Now, in the absence of a handy test-case regarding the price of a product that is advertised and an identical product that is not, any claim about what price would be charged without advertising is little more than conjecture. It is entirely possible that advertising allows companies to sell more products, and so allows economies of scale that in turn give lower prices. To use the Pepsi example i gave earlier, it is plausible that if they stopped advertising they could reduce prices because their outlays would be less. But perhaps they would sell less Pepsi and so have to raise the prices again to make up for the decreased volume.

The point is not whether or not prices would be reduced in the absence of advertising. The point is that, when companies do advertise, the consumer pays for that advertising when he or she purchases the product. And, in a society where advertising is prevalent, its cost can represent a significant percentage of the final cost of the product.

And, as for the actual effectiveness of advertising, even people who do extensive research in advertising find it hard to draw any firm conclusions because they can only really compare one type of advertising with another. They cannot do test cases that compare advertising with non-advertising, because no firm that advertises is going to stop for the sake of a marketing experiment. So, while you can compare the relative success of ad campaigns within companies (different campaigns for the same product) or between companies (campaigns untaken by different corporations), you can’t really give a firm conclusion about whether people would buy more or less stuff if there were no ads, because the genie is already out of the bottle.

The Osbournes pepsi ad appeared on australian network news on the night before the superbowl was played and last night we had a news story on that and the other ads including emphasis on The Hulk as that stars our very own Eric Bana and the Matrix sequel as that was made here. However much the ads cost I think they got their moneys worth.

The game itself was shown on our government supported SBS (who also show foreign movies and soccer and news from around the globe and Queer as Folk) and they have taken heat in the past for not including the ads with the broadcast. I have no idea if they bowed to pressure this year. I do not drink enough to enjoy gridiron.

Hey, it’s more than just sugar and water! It’s also got phosphoric acid and citric acid and coloring and flavoring and divine caffeine!

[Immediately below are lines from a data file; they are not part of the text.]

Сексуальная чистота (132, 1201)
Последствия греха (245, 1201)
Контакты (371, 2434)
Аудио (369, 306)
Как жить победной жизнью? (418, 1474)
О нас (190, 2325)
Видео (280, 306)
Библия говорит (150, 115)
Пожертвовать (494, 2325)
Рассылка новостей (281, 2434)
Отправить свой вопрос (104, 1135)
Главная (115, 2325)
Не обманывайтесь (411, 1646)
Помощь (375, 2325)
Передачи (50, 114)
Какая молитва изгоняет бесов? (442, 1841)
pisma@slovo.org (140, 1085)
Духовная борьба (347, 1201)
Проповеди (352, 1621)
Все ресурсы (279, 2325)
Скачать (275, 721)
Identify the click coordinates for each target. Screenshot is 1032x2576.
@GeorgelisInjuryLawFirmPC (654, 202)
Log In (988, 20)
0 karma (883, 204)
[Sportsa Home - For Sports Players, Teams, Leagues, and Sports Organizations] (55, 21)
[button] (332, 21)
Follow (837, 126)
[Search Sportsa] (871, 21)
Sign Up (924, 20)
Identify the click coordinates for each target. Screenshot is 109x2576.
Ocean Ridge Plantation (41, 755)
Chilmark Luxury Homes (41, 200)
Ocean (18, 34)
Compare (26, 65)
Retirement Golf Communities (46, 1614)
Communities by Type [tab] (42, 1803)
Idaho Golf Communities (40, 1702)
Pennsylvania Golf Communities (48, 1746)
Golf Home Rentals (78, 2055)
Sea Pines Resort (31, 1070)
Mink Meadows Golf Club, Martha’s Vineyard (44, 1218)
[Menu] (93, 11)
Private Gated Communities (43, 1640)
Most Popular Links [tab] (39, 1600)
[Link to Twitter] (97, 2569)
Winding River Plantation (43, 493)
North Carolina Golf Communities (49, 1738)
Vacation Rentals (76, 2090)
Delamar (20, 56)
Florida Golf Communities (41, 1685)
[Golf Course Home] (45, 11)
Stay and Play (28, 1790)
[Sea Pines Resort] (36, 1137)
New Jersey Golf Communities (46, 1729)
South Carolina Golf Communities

Maybe if they had a commercial for where to find inexpensive RAMbus memory, then I could have been playing Morrowind too, rather than having it sit on my shelf unplayable because I only have 128 memory and can’t afford to pay $800 frickin’ dollars to get more just because some jerks in the component manufacturing industry decided to throw all their effort into a different (and less efficient) type of RAM for no discernible reason.

[hijack]
Hey Rex,
You need $800 worth of RDRAM to run Morrowind? Is this a game or a nuclear warhead simulator?

A 256MB PC1066 RIMM is $90 where I buy my stuff… That’s only about 20% higher than DDR. Check out Pricewatch.com or something.